Students will be invited to attend our morning report, educational noon conferences for the fellows, and our Critical Care Journal Club (in addition to medicine and surgical grand rounds). Medical students will attend daily work rounds, follow one or two patients closely each week, learn how to present critically ill patients on rounds, perform relevant literature searches, and learn fundamental cardiovascular and pulmonary pathophysiology as it relates to the critically ill or injured patient. They will also learn the indications for and techniques of various procedures in the ICU. By the end of the elective, medical students should have developed a broader perspective on what it means to manage a critically ill patient, improved their ability to recognize in which patients critical care is most likely to be helpful (and, conversely, when critical care should perhaps not be provided), as well as enhanced their knowledge of end-of-life issues as they relate to the critically ill patient. They should learn about (and temporarily become part of) the multidisciplinary critical care team, and discover the crucial role of that team in providing high-quality critical care. They will learn the challenges and rewards of a career in Critical Care Medicine.

Goals of Rotation

  1. Learn a thoughtful and organized approach to ICU patients
  2. Gain experience with interpretation of ICU patient data
  3. Improve understanding of common ICU problems such as invasive monitoring, mechanical ventilation, sedation, sepsis, ARDS
  4. Enhance knowledge of the cardiovascular and pulmonary pathophysiology pertinent to the ICU
  5. Learn to write initial orders for mechanical ventilator support and sedation
  6. Learn the rationale for commonly used ICU protocols such as ARDS ventilator management, insulin drips, weaning from ventilatory support, fast-track extubation after cardiac surgery
  7. Become familiar with some of the important clinical trials in critical care medicine, and the impact of evidence-based medicine on current ICU patient management.
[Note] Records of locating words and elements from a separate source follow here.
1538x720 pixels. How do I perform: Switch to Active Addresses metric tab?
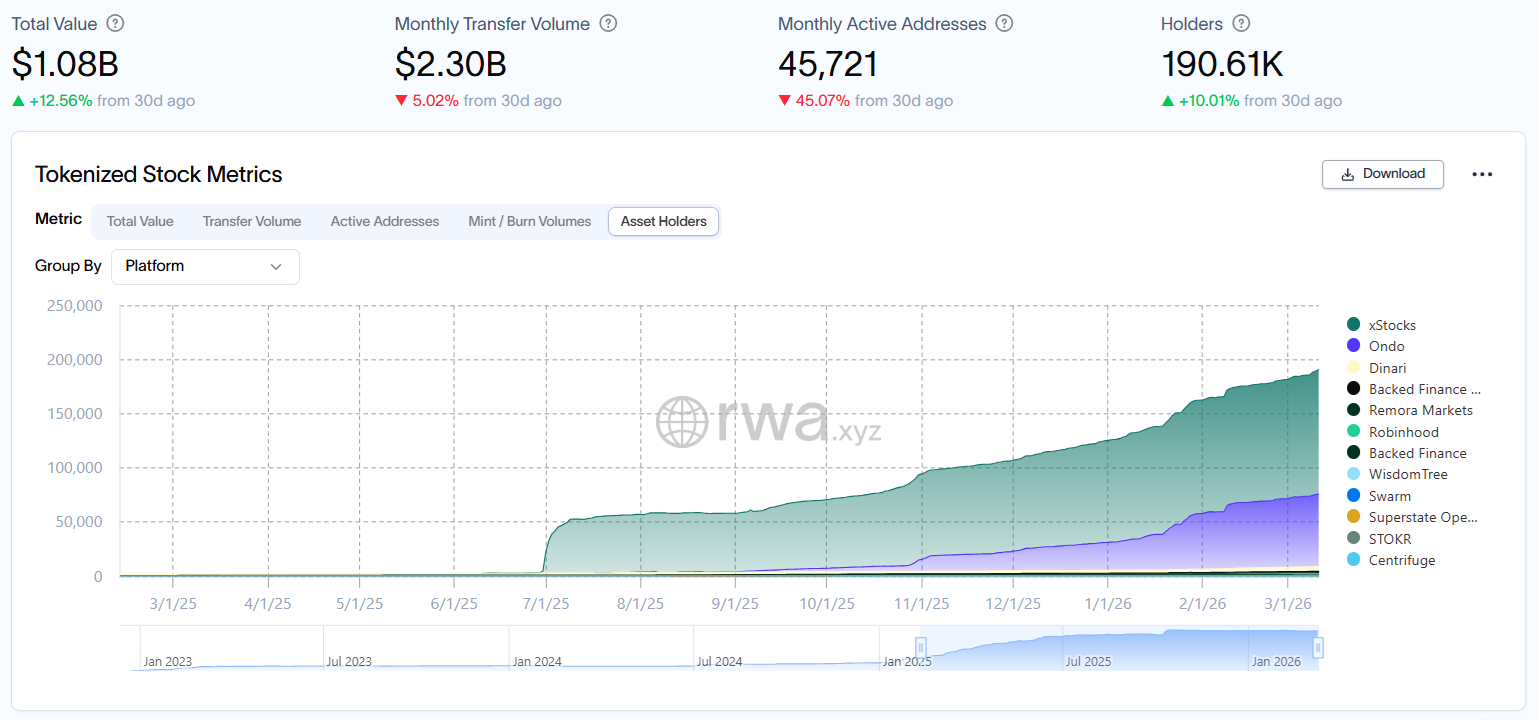pos(385,222)
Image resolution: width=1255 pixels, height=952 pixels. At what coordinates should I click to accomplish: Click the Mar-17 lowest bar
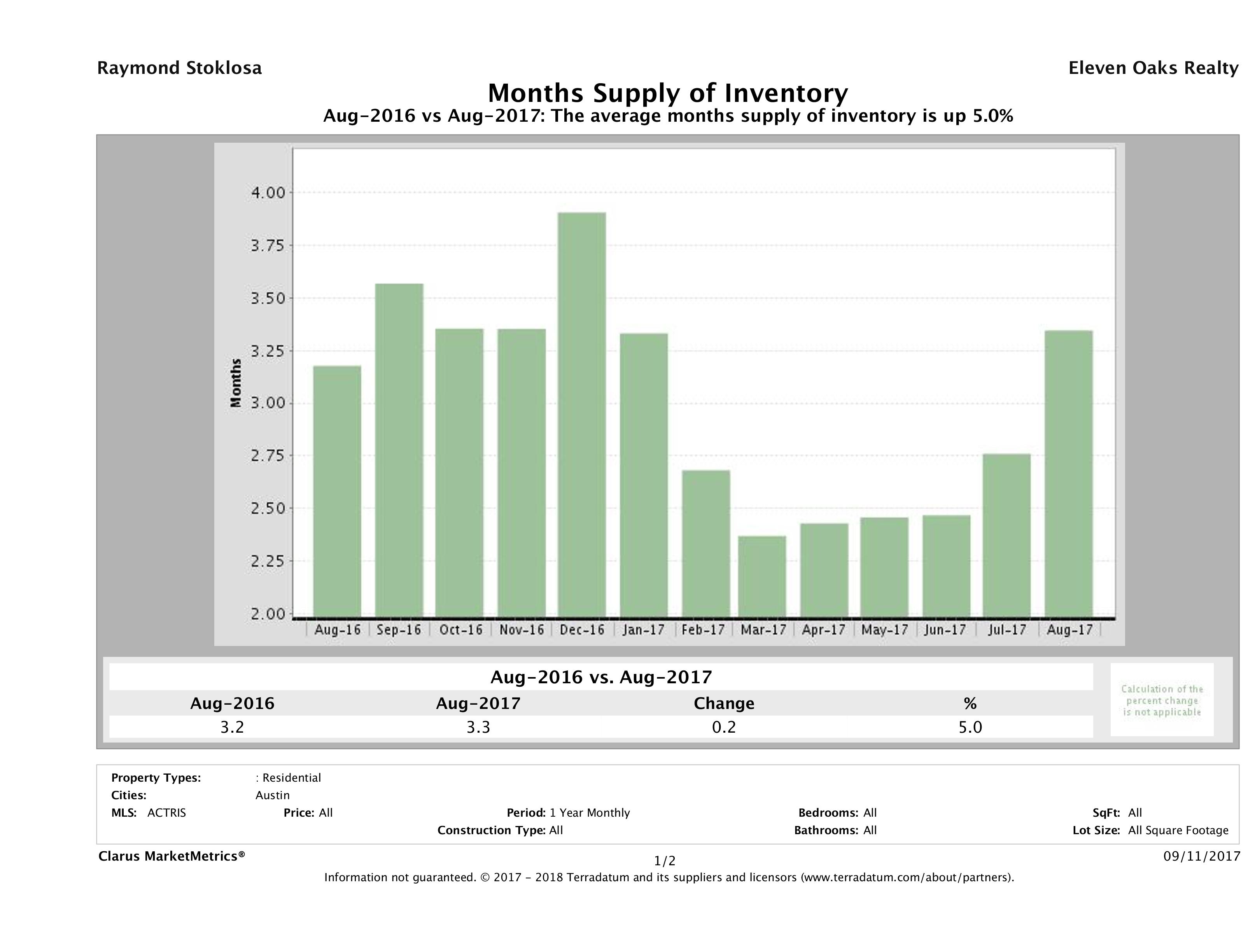click(762, 576)
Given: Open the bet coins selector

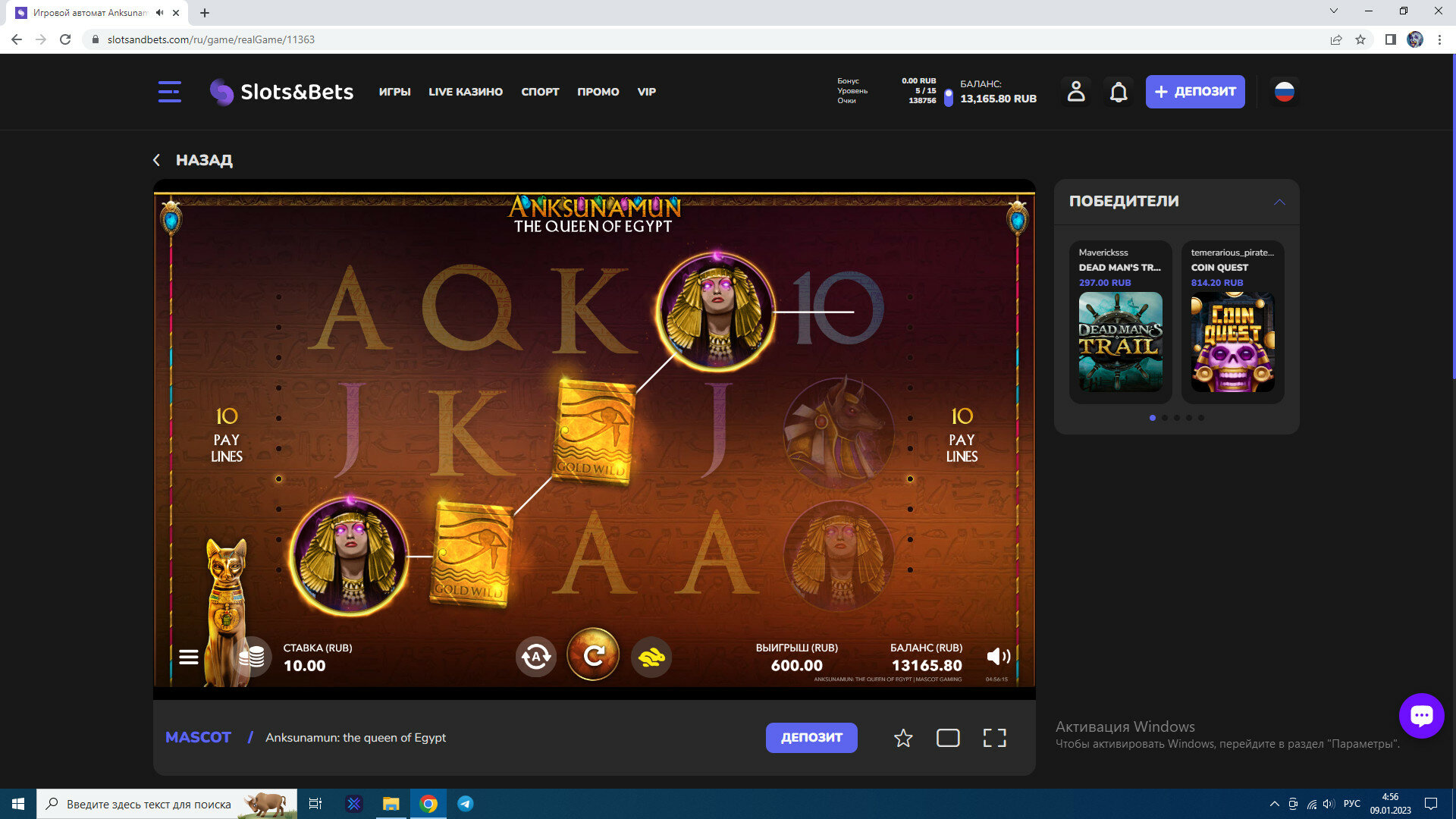Looking at the screenshot, I should tap(252, 657).
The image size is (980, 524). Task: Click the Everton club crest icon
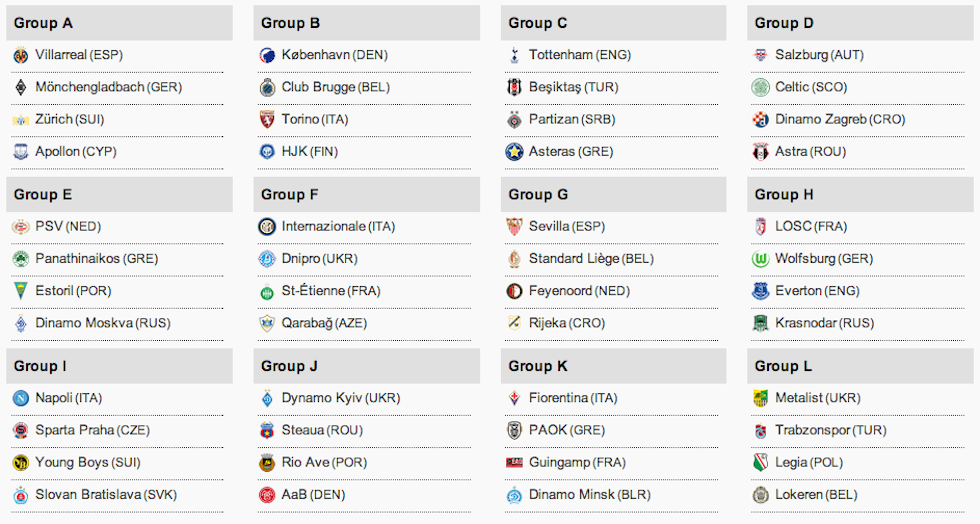[x=760, y=291]
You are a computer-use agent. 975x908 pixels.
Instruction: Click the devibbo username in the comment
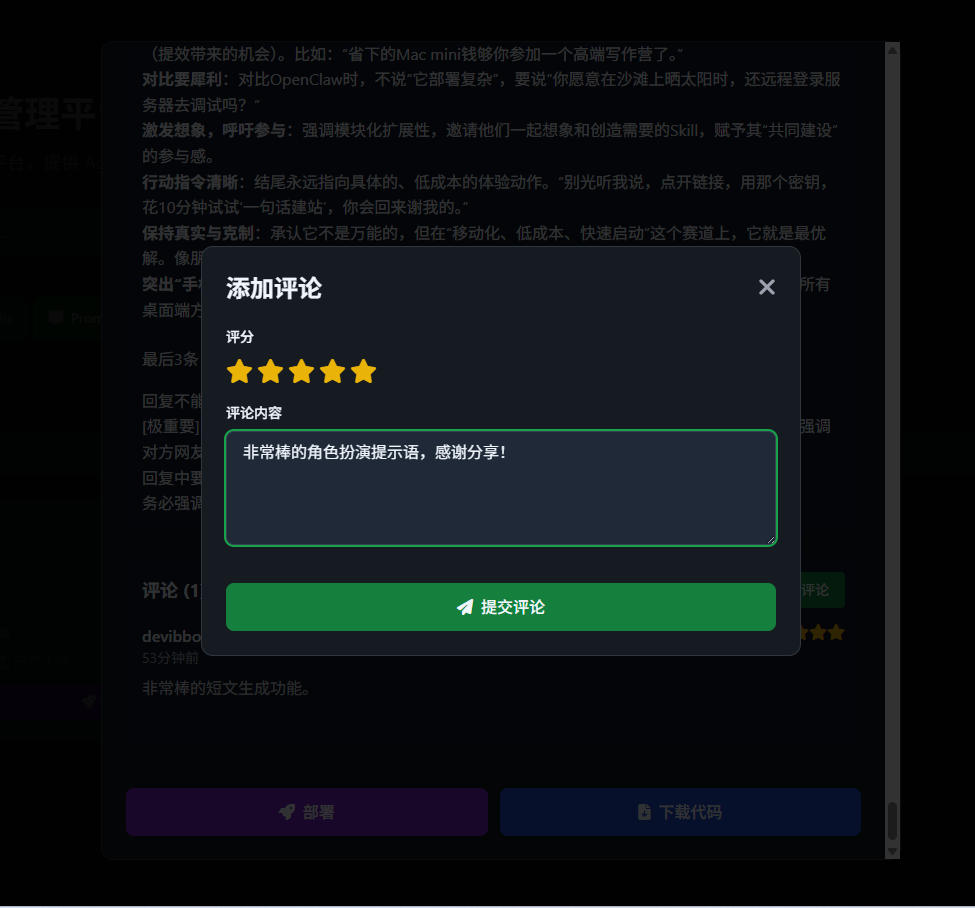coord(170,636)
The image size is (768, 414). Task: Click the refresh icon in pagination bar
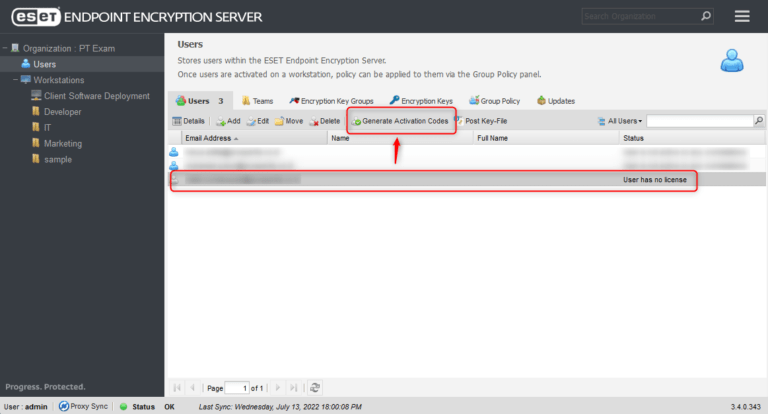315,387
This will be a 4-week elective, and will be located at the Moses Campus of Montefiore Medical Center. The medical student's time will be allocated as follows: one week on the Critical Care Consult service working with the consult fellow and attending; one week in the Medical ICU at Moses; one week in the Surgical ICU at Moses; one week in the Cardiac Surgical ICU at Moses. The duration of time that a student spends in each unit may be modified after discussion between the student and one of the course co-directors. The medical students will meet at 8 am on the first day of the elective in the Critical Care Administration area, Gold Zone.

Recommended Textbooks

The ICU Book, 3rd edition, by Paul R. Marino, 2006, Lippincott Williams and Wilkins. Critical Care Secrets, 4th edition, Parsons/Wiener-Kronish, 2007, Mosby. In addition, students will be provided key critical care references from the past decade or so in the field of critical care medicine. They will also be distributed the Society of Critical Care Medicine "Medical Student's Guide to Intensive Care Medicine" PDF document.